Right from the start, Smith raced like someone who knew he belonged at the top. He cleaned target after target, and skied aggressively and confidently on the trails. At one point he pulled a group that included Martin Fourcade of France and Anton Shipulin of Russia – two of the sport’s biggest heavyweights – around for almost the entire 2.5 k loop.
“I passed Martin at one point,” Smith said. “I guess he didn’t want to lead, so he made me lead for a little while. I would have rather not, but he was sneaky about it. It was okay though– I didn’t want guys catching us from behind.”
It was when Smith cleaned the third shooting bout, and the first standing one, that it began to really look like he could take home the win. When his competitors missed shots, Smith headed out onto the trails alone. And the diminutive Canadian looked very much alone as he pushed through the loop, trying not to lose time to the chasers.
When he came back onto the range, he had a 15 second advantage. He could take his time, as long as he hit all his shots; a penalty loop, which usually takes a bit over 20 seconds to complete, would put him in jeopardy of losing the lead to someone behind him, should they shoot clean.
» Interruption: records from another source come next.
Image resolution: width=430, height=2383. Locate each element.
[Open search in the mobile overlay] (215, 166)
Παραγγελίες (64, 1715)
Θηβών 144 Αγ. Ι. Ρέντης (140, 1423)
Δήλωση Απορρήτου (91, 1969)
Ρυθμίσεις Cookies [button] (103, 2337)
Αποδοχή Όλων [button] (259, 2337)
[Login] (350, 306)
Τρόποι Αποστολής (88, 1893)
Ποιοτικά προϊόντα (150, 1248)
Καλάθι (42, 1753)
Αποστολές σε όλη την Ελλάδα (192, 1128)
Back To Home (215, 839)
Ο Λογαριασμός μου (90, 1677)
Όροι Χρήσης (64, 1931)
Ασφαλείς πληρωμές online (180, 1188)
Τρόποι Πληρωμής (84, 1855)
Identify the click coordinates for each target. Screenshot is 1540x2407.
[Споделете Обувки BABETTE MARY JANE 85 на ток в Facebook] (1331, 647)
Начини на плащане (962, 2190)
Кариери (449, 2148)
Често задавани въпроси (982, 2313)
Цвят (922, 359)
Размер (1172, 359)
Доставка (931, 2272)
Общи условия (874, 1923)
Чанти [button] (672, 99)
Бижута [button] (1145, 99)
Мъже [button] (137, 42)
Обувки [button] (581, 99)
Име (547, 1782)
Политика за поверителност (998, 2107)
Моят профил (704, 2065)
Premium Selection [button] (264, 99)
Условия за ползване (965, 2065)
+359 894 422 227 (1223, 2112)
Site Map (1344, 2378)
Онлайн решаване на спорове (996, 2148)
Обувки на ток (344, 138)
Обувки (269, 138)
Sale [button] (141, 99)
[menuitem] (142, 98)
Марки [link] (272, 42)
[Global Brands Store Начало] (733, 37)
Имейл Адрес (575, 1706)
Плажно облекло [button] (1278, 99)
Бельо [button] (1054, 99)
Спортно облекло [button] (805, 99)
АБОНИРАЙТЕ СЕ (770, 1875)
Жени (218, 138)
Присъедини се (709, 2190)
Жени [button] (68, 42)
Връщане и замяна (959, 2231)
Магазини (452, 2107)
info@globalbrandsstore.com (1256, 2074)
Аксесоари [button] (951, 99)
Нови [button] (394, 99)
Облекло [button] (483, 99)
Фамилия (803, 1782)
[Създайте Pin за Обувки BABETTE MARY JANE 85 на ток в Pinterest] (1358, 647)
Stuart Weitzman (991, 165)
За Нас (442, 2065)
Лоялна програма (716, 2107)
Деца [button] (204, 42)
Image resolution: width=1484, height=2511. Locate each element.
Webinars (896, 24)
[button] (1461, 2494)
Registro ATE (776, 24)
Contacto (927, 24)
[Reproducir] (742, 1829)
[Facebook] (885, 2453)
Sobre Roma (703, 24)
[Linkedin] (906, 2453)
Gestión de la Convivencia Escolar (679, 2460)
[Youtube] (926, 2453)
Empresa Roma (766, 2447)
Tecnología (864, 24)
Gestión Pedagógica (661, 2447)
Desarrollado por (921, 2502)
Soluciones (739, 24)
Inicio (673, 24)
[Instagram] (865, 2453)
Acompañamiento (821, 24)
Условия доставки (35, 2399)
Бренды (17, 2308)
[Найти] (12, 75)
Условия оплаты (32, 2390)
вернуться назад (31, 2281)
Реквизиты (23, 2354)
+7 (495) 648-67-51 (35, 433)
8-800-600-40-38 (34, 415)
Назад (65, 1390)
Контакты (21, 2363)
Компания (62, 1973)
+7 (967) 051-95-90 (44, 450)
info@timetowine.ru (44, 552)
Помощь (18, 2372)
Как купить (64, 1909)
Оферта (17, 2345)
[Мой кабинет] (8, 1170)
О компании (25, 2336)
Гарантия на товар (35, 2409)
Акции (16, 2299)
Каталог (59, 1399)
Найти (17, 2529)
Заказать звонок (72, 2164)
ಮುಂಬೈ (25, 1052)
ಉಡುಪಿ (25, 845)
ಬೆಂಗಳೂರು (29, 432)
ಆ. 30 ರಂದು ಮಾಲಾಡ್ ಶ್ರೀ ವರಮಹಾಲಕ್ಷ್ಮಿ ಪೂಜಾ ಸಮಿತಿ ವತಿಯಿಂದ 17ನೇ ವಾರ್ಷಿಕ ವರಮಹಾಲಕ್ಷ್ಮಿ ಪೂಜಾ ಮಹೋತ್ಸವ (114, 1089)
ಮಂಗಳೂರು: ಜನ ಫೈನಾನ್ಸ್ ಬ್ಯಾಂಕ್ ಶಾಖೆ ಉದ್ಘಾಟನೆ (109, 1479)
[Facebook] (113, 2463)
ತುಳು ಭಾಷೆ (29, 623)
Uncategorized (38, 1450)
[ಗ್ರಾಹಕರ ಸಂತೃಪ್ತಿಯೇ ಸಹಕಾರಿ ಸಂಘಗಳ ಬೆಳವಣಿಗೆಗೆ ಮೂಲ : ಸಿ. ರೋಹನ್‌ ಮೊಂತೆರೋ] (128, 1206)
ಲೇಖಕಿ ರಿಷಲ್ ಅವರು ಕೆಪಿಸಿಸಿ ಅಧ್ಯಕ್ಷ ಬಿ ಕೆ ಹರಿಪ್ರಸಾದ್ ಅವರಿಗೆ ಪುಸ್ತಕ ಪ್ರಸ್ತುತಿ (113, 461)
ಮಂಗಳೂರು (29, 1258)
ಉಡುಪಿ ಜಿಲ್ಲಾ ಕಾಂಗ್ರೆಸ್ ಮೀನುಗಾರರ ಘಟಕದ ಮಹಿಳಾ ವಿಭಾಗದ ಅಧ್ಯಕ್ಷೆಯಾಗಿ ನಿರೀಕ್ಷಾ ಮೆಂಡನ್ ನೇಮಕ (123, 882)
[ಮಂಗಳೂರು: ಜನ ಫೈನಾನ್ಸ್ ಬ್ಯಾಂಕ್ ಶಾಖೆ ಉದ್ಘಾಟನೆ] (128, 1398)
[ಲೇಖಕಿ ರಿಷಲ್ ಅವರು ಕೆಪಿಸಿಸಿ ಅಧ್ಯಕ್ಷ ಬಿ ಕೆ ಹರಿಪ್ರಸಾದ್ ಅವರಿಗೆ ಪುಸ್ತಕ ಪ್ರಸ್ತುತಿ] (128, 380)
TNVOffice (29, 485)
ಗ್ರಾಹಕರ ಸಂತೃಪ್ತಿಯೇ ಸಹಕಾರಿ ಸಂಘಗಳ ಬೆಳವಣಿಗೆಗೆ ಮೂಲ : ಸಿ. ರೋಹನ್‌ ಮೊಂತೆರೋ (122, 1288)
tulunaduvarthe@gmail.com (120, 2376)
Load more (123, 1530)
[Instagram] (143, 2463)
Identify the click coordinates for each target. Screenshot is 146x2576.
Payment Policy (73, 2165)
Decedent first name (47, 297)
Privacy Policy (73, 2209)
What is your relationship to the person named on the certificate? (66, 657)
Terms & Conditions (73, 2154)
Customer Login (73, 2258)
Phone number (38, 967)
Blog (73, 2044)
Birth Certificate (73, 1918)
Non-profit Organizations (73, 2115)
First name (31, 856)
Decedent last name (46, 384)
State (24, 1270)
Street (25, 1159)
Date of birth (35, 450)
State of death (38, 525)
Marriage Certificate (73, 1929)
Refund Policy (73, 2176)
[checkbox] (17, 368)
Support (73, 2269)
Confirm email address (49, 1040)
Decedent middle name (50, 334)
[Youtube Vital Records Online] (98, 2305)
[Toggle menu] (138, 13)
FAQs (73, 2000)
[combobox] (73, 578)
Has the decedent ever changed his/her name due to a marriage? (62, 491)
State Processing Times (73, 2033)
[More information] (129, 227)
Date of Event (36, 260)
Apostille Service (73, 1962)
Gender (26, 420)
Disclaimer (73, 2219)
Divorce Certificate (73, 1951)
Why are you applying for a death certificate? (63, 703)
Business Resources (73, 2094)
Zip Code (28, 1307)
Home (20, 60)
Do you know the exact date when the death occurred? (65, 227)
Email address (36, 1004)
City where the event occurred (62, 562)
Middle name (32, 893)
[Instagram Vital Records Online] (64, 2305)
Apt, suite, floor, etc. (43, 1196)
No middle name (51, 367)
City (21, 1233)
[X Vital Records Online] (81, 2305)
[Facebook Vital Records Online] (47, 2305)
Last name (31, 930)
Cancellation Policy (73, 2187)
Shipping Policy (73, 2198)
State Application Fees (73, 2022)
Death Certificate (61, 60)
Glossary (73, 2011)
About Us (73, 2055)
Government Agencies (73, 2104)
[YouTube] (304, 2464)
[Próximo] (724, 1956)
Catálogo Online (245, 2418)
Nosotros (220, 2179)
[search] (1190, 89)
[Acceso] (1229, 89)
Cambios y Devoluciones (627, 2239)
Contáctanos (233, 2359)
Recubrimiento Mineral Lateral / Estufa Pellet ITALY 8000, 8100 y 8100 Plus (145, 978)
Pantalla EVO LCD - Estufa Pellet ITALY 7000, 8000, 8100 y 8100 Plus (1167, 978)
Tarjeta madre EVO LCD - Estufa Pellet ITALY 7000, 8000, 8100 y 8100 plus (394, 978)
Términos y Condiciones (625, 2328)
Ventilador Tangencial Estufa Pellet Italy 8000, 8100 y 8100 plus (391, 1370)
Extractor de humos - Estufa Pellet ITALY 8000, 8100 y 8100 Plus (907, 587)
“I felt pretty nervous,” Smith admitted. “I definitely had a little flashback when I was coming into the stadium of Östersund earlier this season when I was in third, I think, and then I totally bombed the last standing. I missed three. I was a little bit nervous about that, but I think experiences like that also help you. I could really clear my mind coming into the lane, and I did a really good job focusing on the task.”
Smith didn’t clean. He picked up his first penalty of the day, and headed to the penalty loop. The expression on the face of Canadian Head Coach Matthias Ahrens, who watched the shots from behind a scope, was ambivalent.
“I was still nervous,” said Smith. “I didn’t know how those other guys were going to shoot. I’ve seen Martin hit 20 out of 20 in gale force winds. He’s the best shooter on the World Cup. I think him and Shipulin were fighting for the [World Cup] overall so I think maybe that played to my advantage a little bit and threw them off their game on that final bout.”
Behind Smith, conditions on the range remained dicey – or maybe even got dicier. First Fourcade, then Shipulin, then Arnd Peiffer of Germany picked up two penalties apiece.
Doll, who came into the range in fifth place, had only one penalty, like Smith. He skied out of the penalty loop into second place, 37 seconds behind the Canadian.
“I wasn’t totally relaxed,” Smith said. “We only have one support guy here, Tom [Zidek, the head of the service team], and so I didn’t get that many splits. I just got one leaving the stadium when Tom said those guys were still in the loop. So I knew I had maybe 25 seconds. I kept going hard until the last climb and then I knew I was safe.”
It was a stunning margin for Smith, who was able to cruise around the final loop and enjoy his trip into the finishing lanes, a trip he had dreamed about for so many years.
“It was kind of surreal to be skiing by yourself on the last lap,” he marveled. “Usually your first win, you’d think it would be a nailbiter, right to the line and somehow outlunge the guy. It was kind of awesome to have a buffer where I could enjoy the final finish stretch and have that moment.”
Behind him, Doll was just as ecstatic to finish second. He was overcome with emotion as he crossed the line. Before this weekend, 24-year-old Doll had never been on the podium – he had a collection of top-10’s but as recently as last season was also competing at second-tier events like European Championships.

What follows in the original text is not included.